If no gene change or only one gene change is found through sequence analysis of the PLA2G6 gene, then genetic testing may proceed to deletion/duplication analysis. Among individuals who go forward with deletion/duplication analysis, a gene change may be found in ~12.5% of cases.

Sometimes an individual with the signs and symptoms of INAD will have only one or even no PLA2G6 gene changes identified. This can happen because the genetic testing is not perfect and has certain limitations. It does not mean the person does not have INAD; it may just mean we do not yet have the technology to find the hidden gene change. In these cases it becomes very important to have doctors experienced with INAD review the MRI and the person’s symptoms very carefully to be as sure as possible of the diagnosis.
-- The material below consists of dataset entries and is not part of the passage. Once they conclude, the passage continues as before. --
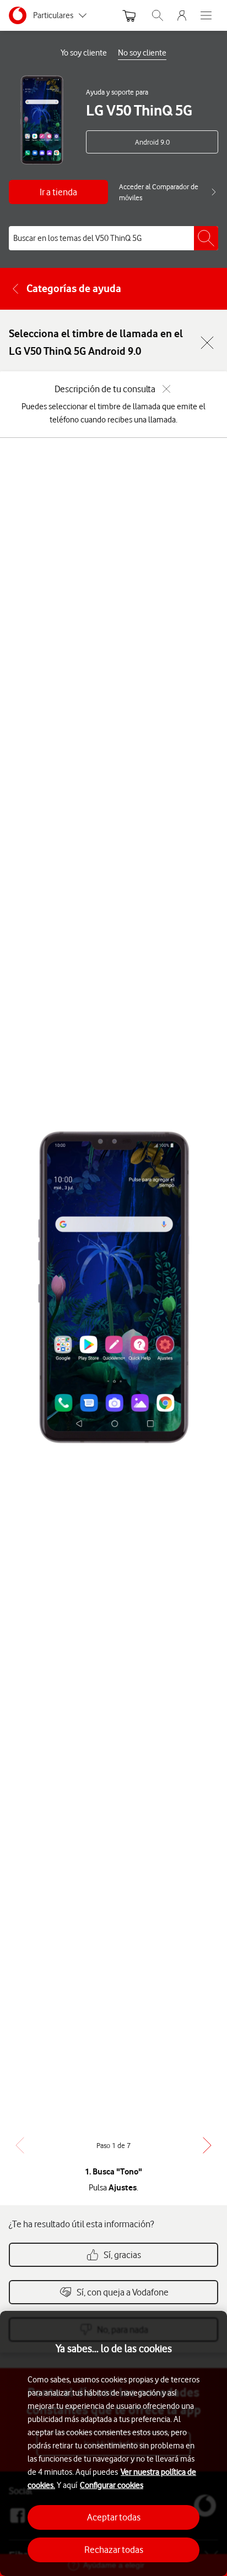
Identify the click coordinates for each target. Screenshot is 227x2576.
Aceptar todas (113, 2517)
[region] (113, 2443)
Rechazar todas (113, 2549)
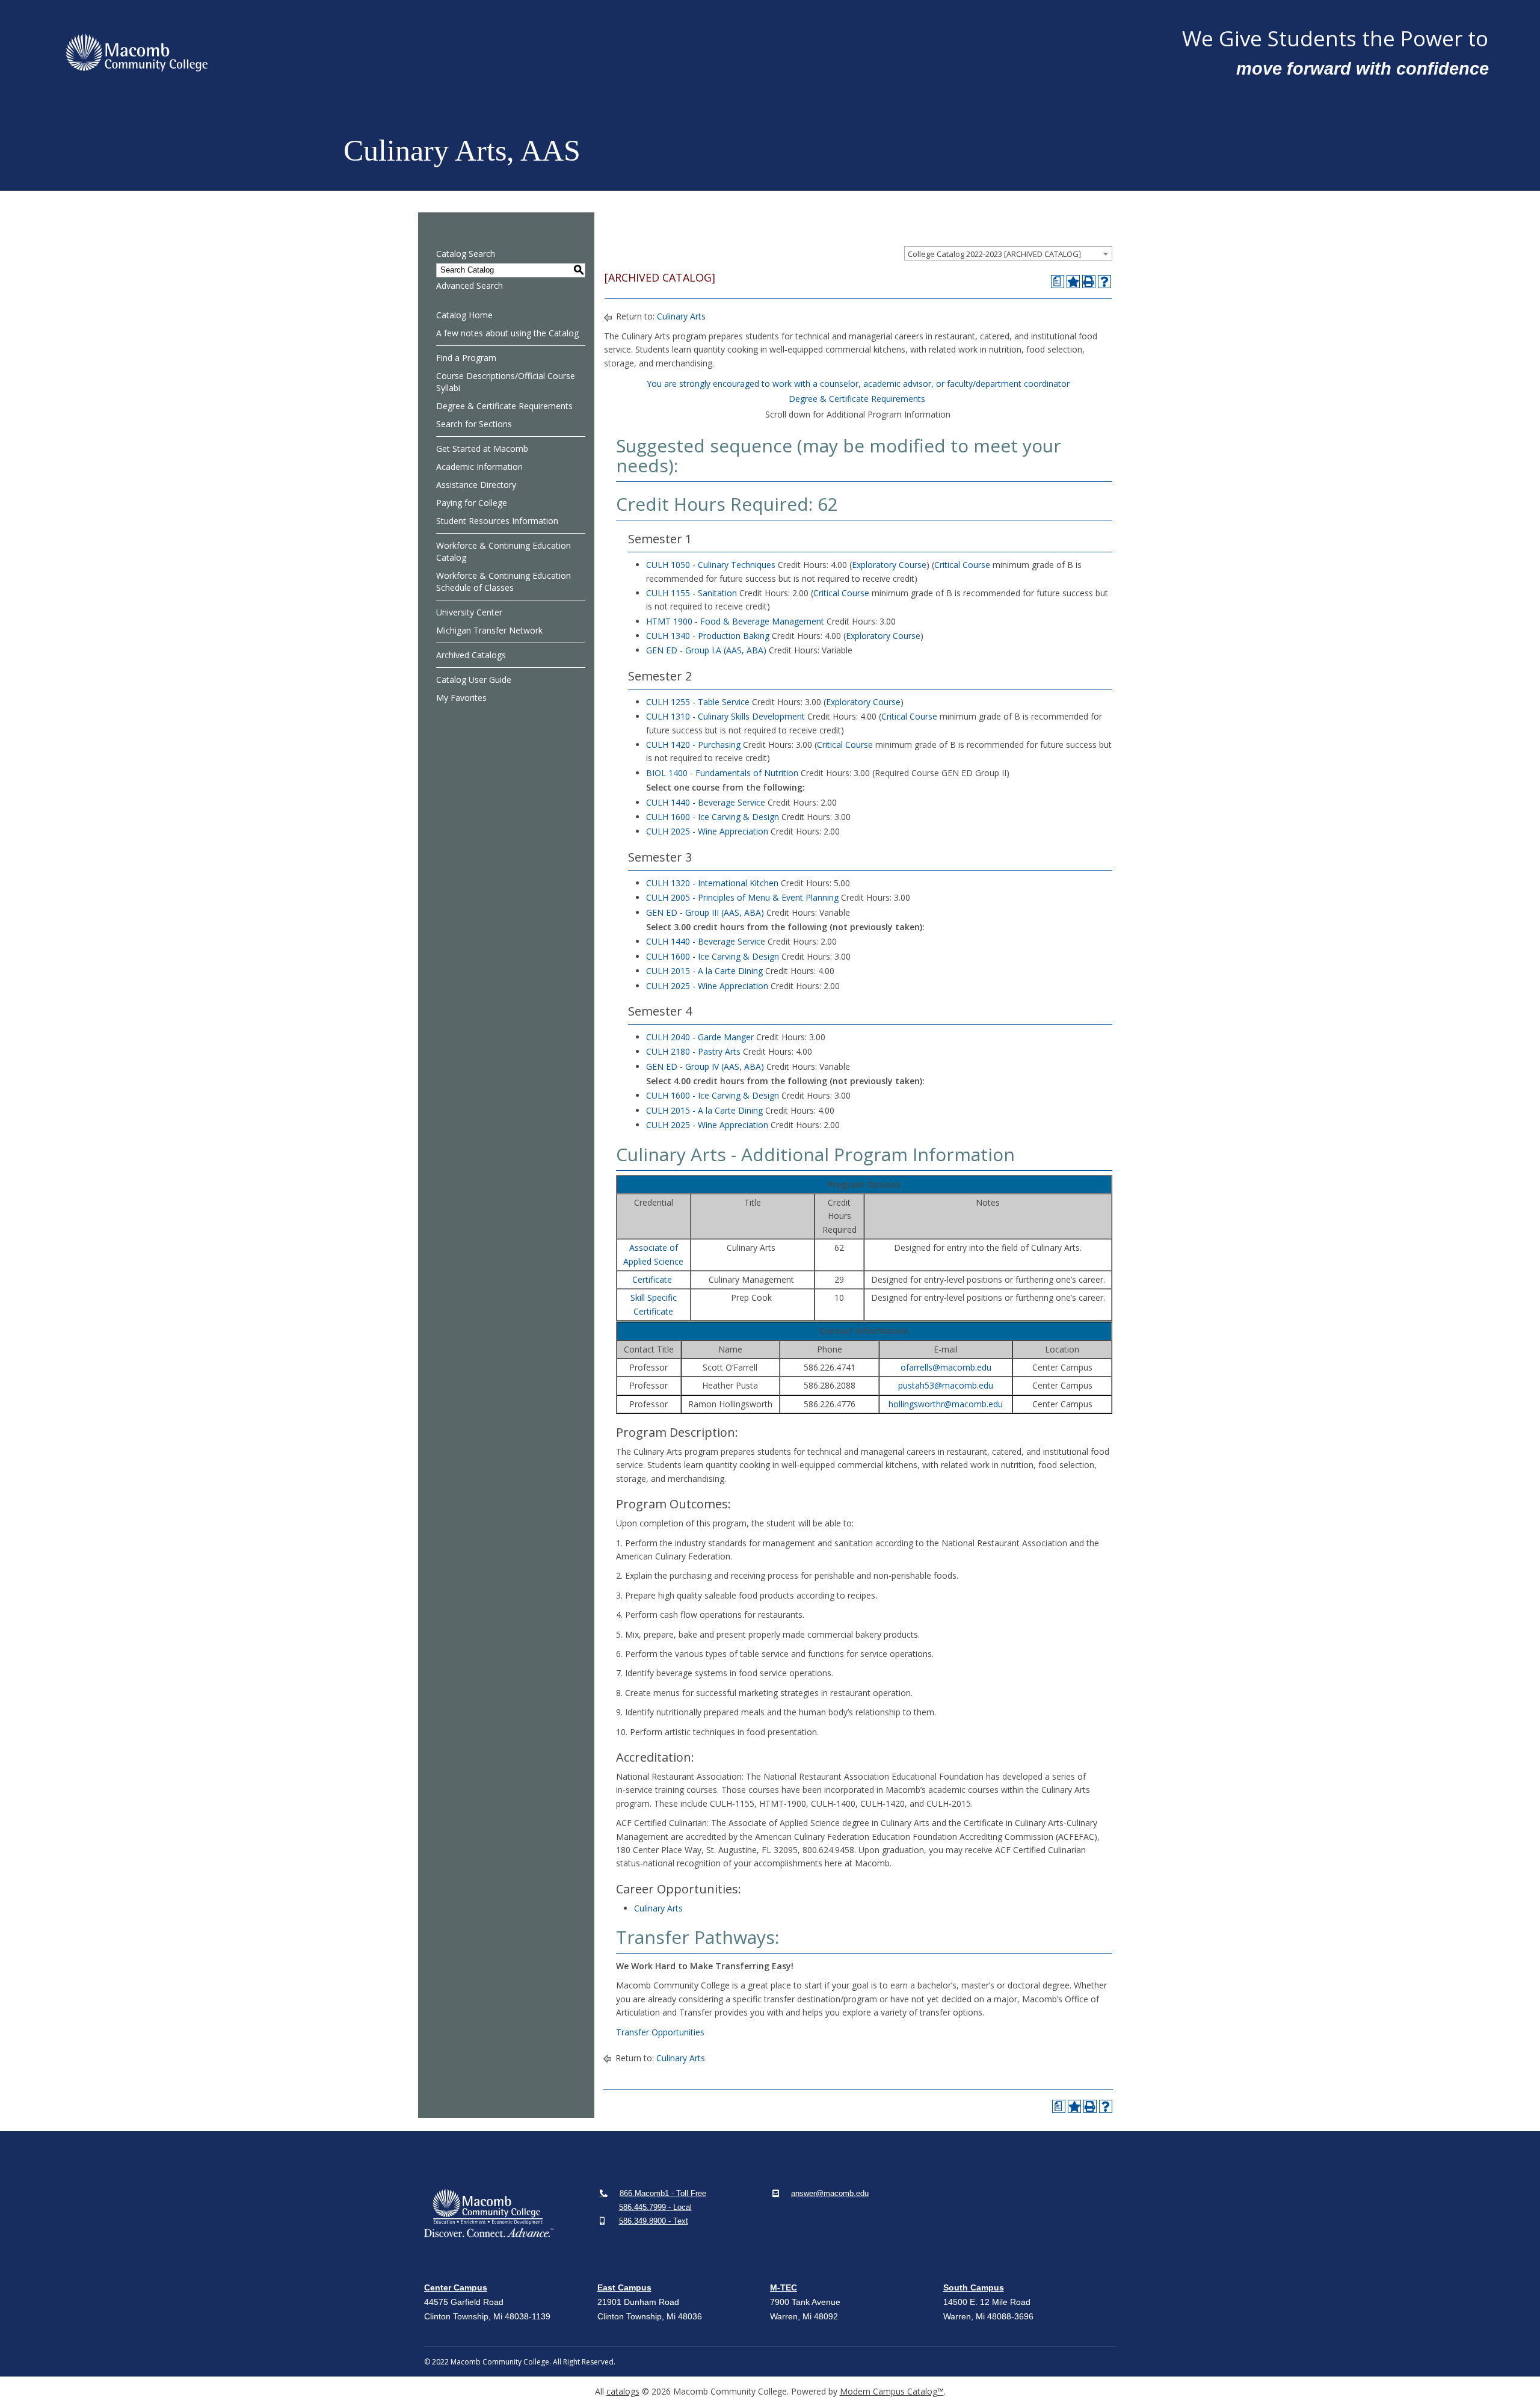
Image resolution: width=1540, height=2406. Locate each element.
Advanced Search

decor-medical6There is no standard treatment for INAD. Diagnosed individuals are managed by a team of medical professionals that recommends treatments based on current symptoms.

After diagnosis, the following evaluations are recommended to determine the extent of disease:

  • Ophthalmologic (eye) exam to look for optic atrophy
  • EEG to find any unrecognized seizure activity
  • Genetics consultation

There are good mouse models of INAD and also models of INAD using cells in a test tube. In both the polyunsaturated fatty acid docosahexanoic acid (DHA) has been beneficial. We recommend that people with INAD or PLAN be started on an age or weight appropriate dose of DHA in the form of fish or other oil. Your doctor should recommend the dose and be part of the decision to begin this supplement. DHA is available as a nutritional supplement in most countries.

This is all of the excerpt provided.